Millicent Margaret Fisher Prout (31 March 1875– 9 December 1963) was a British artist who helped improve perceptions of modern art in the UK.

==Biography==
Prout was born in Church Street, Chelsea, on 31 March 1875, the only daughter of the painter Mark Fisher R.A. She studied under her father and at the Slade School of Art between 1894 and 1897. By 1914 she was teaching life drawing at the Hammersmith School of Arts and Crafts and had her first solo exhibition at the Beaux Arts Gallery in 1922.

Prout was a painter of flowers, landscape and figures in an Impressionist style. She produced various subjects including animals, landscapes, figures, flowers, and other still life.

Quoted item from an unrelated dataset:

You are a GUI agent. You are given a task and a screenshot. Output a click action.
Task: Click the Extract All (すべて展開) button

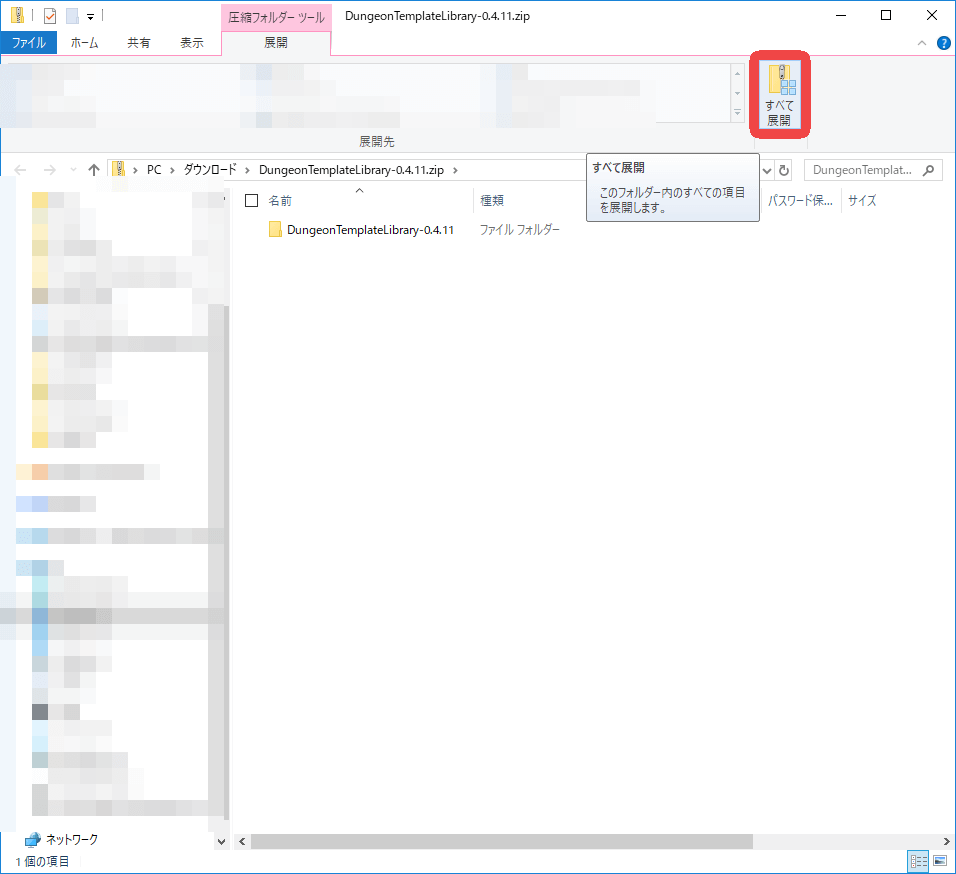(779, 96)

In 1908 she married a farmer, John Prout, and was based in various locations throughout her career including Harlow, Essex, London, Sawbridgeworth in Hertfordshire, East Grinstead and was most latterly associated with Sussex and remained there until her death in 1963. Prout often employed unconventional techniques in her artworks, for example by making studies in oil paint before completing a watercolour, she would use certain colours and pigments in unusual ways and sometimes poured water over a work to achieve her desired result. Portraits of women painting were a recurrent theme in such paintings as Breakfast in a Country Studio (1939) and An Artist at her Easel (1948).

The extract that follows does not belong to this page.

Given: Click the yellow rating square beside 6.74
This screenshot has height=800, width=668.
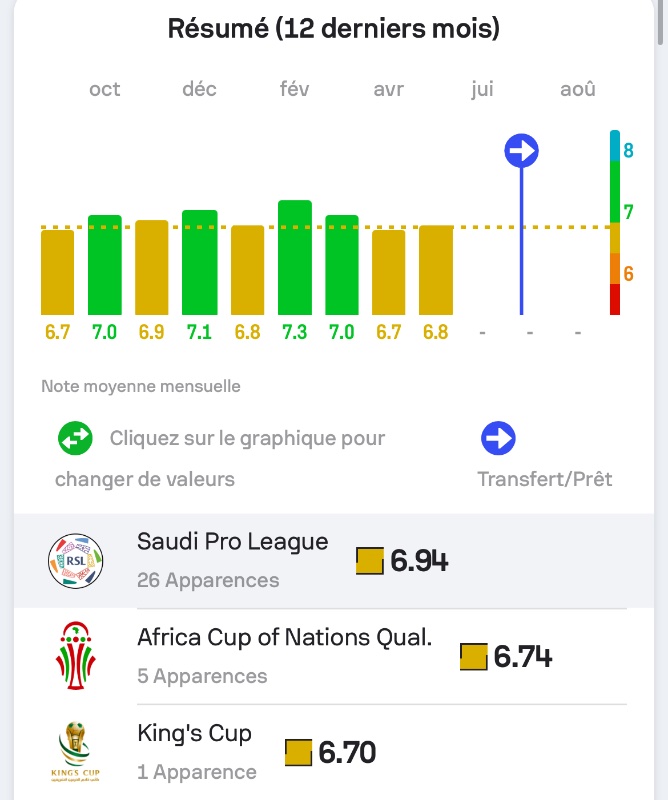Looking at the screenshot, I should coord(473,657).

Prout had an extensive career over a period of at least 58 years. She exhibited at the New English Art Club from 1897 (which was an alternative institution for showcasing artists as opposed to the Royal Academy of Arts, which was mostly unwelcoming to the work of female artists), the Royal Scottish Academy (1935), the Royal Hibernian Academy (1924–39), the Royal Glasgow Institute (1928–58) and the Royal Academy itself in 1921–64. She also exhibited with the Society of Women Artists (1927–63) and the Women's International Art Club, both institutions for the promotion of the work of women.

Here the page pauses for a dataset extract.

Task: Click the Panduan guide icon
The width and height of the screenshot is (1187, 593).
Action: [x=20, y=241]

Prout was elected an associate member of the Royal Academy in 1948. She was a member of the Society of Women Artists from 1935 to 1937 and from 1952 to 1958 and was also a member of the New English Art Club.

Notable works included: Mare and Foal, Dusting the Mantlepiece, Study of a Girl Painting, The Looking Glass and Salthouse, Norfolk.
A retrospective exhibition of Prout's work was held at the Worthing Art Gallery in 1961, the Royal Watercolour Society held a memorial exhibition in 1966 and Blond Fine Art also held a retrospective in 1979.